4.2 Species-Specific Patterns
morphometric_summary <- penguins_clean |>
group_by(species) |>
summarise(
n = n(),
body_mass_mean =
round(mean(body_mass_g), 0),
body_mass_ci =
round(
1.96 * sd(body_mass_g) / sqrt(n()),
1
),
flipper_length_mean =
round(mean(flipper_length_mm), 1),
flipper_length_ci =
round(
1.96 * sd(flipper_length_mm) /
sqrt(n()),
1
),
.groups = "drop"
)
kable(
morphometric_summary,
caption = paste(
"Morphometric Statistics by Species",
"(plus/minus 95% CI)"
),
col.names = c(
"Species", "N", "Body Mass (g)",
"+/- 95% CI",
"Flipper Length (mm)", "+/- 95% CI"
)
)| Species | N | Body Mass (g) | +/- 95% CI | Flipper Length (mm) | +/- 95% CI |
|---|---|---|---|---|---|
| Adelie | 146 | 3706 | 74.4 | 190.1 | 1.1 |
| Chinstrap | 68 | 3733 | 91.4 | 195.8 | 1.7 |
| Gentoo | 119 | 5092 | 90.1 | 217.2 | 1.2 |
p_comparison <- ggplot(
penguins_clean,
aes(x = species, fill = species)
) +
geom_boxplot(
aes(y = body_mass_g),
alpha = 0.7,
position = position_dodge(0.8)
) +
scale_fill_manual(values = penguin_colors) +
labs(
title = paste(
"Body Mass Distribution by Species"
),
subtitle = paste(
"Gentoo penguins are notably larger",
"than Adelie and Chinstrap"
),
x = "Species",
y = "Body Mass (g)"
) +
theme_minimal() +
theme(legend.position = "none")
print(p_comparison)
ggsave(
"species-comparison.png",
plot = p_comparison,
width = 8, height = 5, dpi = 300
)
Gentoo penguins stand out clearly, with a median body mass roughly 1250g higher than the other two species.
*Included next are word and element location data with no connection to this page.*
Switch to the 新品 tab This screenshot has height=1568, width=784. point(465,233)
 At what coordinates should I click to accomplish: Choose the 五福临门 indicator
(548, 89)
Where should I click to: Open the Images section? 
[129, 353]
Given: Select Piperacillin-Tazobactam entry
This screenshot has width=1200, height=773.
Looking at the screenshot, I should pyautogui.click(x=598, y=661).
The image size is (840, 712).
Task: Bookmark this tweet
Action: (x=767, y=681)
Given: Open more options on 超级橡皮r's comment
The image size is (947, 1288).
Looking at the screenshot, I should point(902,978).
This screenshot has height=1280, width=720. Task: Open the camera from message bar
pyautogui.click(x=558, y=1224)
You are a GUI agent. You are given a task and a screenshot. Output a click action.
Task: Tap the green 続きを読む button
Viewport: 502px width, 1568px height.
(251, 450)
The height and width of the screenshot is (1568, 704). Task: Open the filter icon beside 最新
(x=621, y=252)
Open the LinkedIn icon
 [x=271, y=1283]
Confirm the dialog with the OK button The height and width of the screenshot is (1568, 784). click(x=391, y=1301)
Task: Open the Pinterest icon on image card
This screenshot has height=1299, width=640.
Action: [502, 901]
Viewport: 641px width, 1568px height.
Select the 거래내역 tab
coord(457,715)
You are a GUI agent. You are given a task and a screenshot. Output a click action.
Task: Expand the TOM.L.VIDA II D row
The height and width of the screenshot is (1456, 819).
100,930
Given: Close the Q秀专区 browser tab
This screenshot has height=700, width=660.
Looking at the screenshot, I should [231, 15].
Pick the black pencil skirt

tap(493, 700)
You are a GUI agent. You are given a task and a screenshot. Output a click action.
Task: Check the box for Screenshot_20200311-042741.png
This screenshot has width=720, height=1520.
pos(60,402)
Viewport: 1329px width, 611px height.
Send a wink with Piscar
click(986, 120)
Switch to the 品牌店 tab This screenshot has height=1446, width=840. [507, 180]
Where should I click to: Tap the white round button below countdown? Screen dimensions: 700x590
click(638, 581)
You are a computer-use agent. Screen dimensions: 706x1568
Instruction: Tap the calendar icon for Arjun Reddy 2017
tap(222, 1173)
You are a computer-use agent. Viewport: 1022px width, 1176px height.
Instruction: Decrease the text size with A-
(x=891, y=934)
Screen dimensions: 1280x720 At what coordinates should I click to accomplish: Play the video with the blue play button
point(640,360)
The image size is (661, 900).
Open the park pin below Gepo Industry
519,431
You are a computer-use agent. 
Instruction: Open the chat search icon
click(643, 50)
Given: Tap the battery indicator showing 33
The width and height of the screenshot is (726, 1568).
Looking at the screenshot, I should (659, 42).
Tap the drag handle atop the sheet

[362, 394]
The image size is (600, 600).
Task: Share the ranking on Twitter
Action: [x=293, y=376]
This species-level variation will matter a great deal when we move to multiple regression in the next post.

Stepping back to see the bigger picture.
4.3 Looking for Relationships
A correlation matrix across the four numeric morphometric variables identifies which measurement has the strongest linear association with body mass.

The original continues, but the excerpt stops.